Wednesday, December 30, 2009

I'm Afraid of New Year's Eve

mylifeissonotironic mentioned something to me yesterday that has burrowed itself in my present consciousness.

We were discussing what we wanted to do for New Year's. "I have this weird thing where I honestly believe that how you spend your New Year's is a sign of how your year is going to go."

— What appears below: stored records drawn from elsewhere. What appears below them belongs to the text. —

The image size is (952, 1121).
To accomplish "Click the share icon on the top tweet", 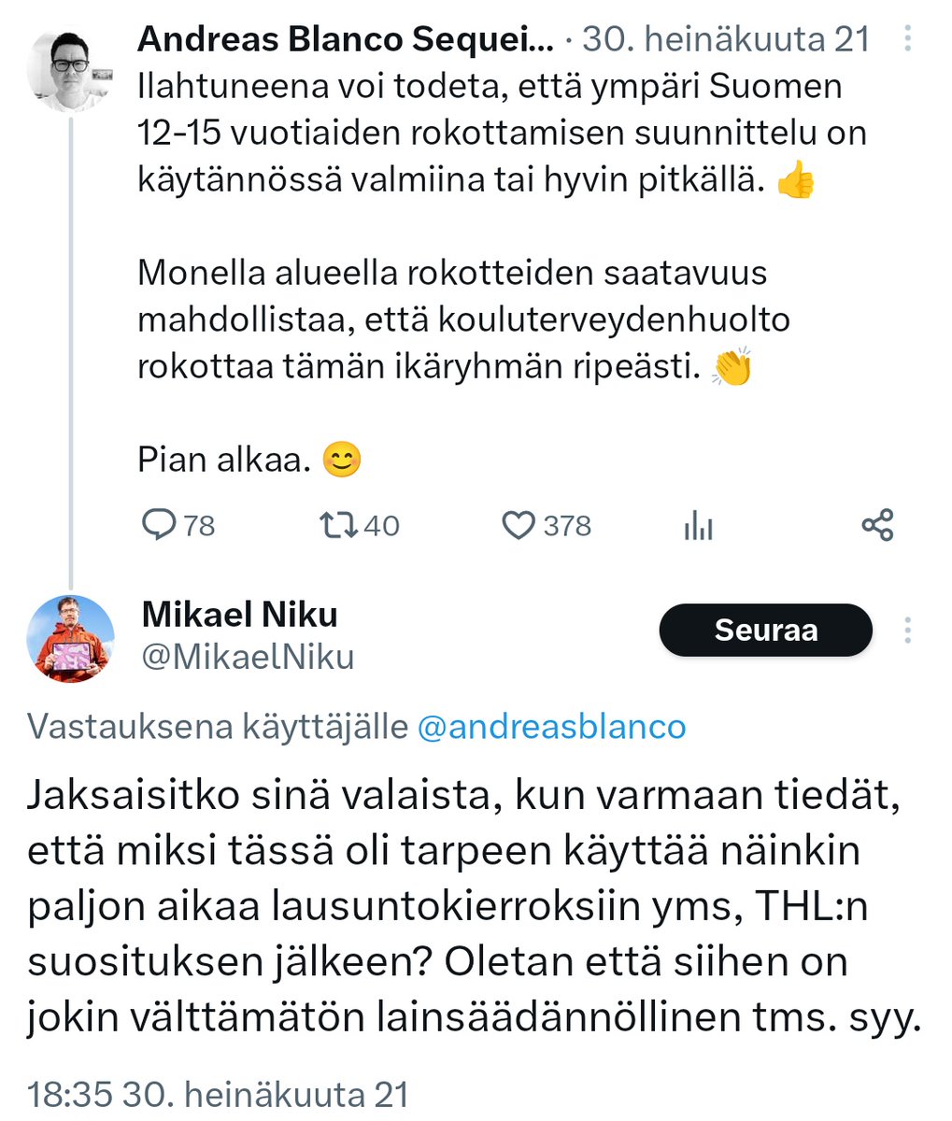I will pyautogui.click(x=877, y=525).
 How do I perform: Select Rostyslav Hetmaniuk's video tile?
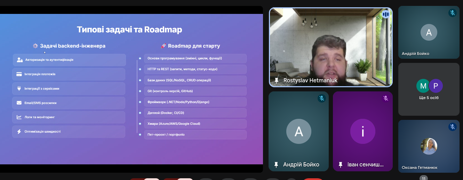click(x=330, y=47)
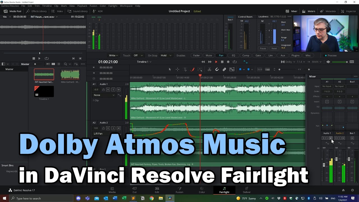Open the Inspector panel

pyautogui.click(x=348, y=11)
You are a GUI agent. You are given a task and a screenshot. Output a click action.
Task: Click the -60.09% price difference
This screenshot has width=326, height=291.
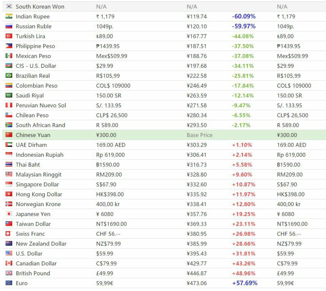243,16
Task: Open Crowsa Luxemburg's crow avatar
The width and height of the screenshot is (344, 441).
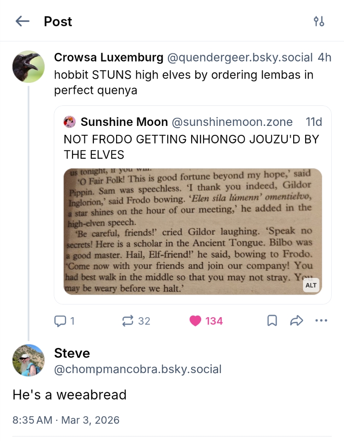Action: (28, 67)
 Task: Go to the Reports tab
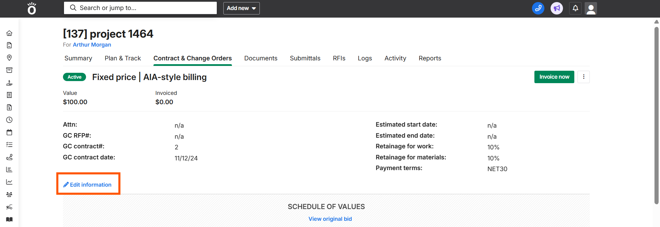click(429, 58)
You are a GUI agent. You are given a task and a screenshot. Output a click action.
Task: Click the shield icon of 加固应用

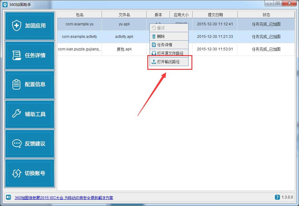pyautogui.click(x=17, y=25)
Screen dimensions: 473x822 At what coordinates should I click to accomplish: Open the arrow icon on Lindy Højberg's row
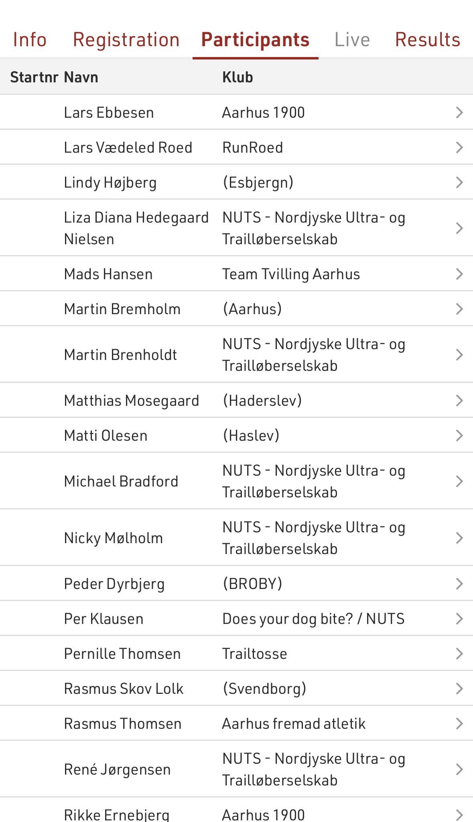(460, 182)
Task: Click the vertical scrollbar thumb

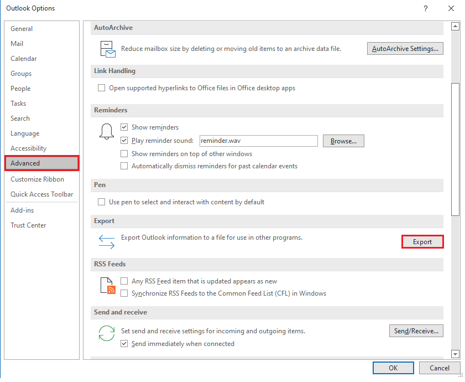Action: click(x=455, y=149)
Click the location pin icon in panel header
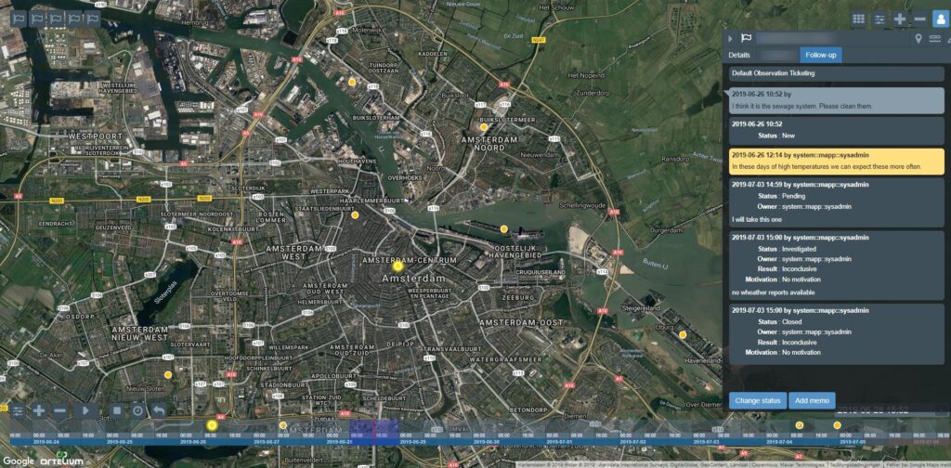Image resolution: width=951 pixels, height=468 pixels. pyautogui.click(x=918, y=39)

Um. Ok. Let me think about this for a minute.



New Year's 2006:
In LA, with my best friend and her boyfriend. Me?? A third wheel?? Shocking. At some point in the night, we lost each other and she ended up in a hotel with her boyfriend and I ended up alone in a friend's apartment, as I had locked myself out of mine. Oh, and at some point, someone came to wake me up because the apartment smelled like gas and they were afraid I could die.
Awesome. Ok, next.



New Year's 2007:
San Francisco with my besties. They were driving up from Santa Barbara, I was taking the train from LA and meeting them later, as I had a shoot the afternoon of the 30th. I arrived the morning of the holiday, freezing and exhausted, and spent the afternoon napping in the hotel room. After having a fantastic time getting ready, we went to an overcrowded (and annoyingly expensive) party where I proceeded to trip and fall all night long on the alcohol-soaked floor. Eventually, bruised, battered, utterly exhausted and missing a camera, I left early to go back to the hotel and sleep. I was kindly accompanied and tucked in to bed by a totally platonic guy friend.



Stellar. NEXT.



New Year's 2008:
I was in Nebraska, visiting family. One of my best guy friends was in Kansas, visiting family. He fabulously agreed to pick me up in Nebraska and drive me back to KC so that we could have an awesomly random midwest New Year's. How could I possibly screw this one up? HAHAHHAAAA. Easily. I was totally ready to go out when I realized that the shine on my patent leather heels was a bit lackluster. Nothing a bit of shoe polish couldn't fix! As I went to put my shiny shoes back on my feet, I noticed a spot on my dress. A very large, very black spot on my very pink New Year's dress. Yup. Shoe polish. Emergency calls were made to alert his friends of our impending tardiness and to my mom for cleaning advice. Miraculously, the stain was eventually removed and we made it to the party. Fast forward to the next morning, when I woke up on the couch with a black eye.
Sweet. Yeah. Uh, next?



New Year's 2009:
First New Year's Eve in New York. I was so unbelievably cold that I kind of wanted to die. I am fairly certain I had about 5 pairs of tights on beneath my short, sequined Alice & Olicia dress. And knee-high leather boots, obviously. We cab it to my roomie's boyfriend's loft party and eventually leave to attend a party hosted by Olympians - one of whom was my midnite kiss. Ok, not a terrible way to kick off the the New Year, but here's the ironic twist: A few days later, when Olympian called to ask me to dinner, I was deathly ill. By the next week, when I had recovered and he called once again, I had decided that he was too short (6'0") and not my type and I was over it.
Fabulous. And typical.

New Year's 2010:
*TBD*
So far, the only prep step I have taken, is a pedicure. I managed to smudge/massacre my impeccably painted toenails even before I reached the drying machine.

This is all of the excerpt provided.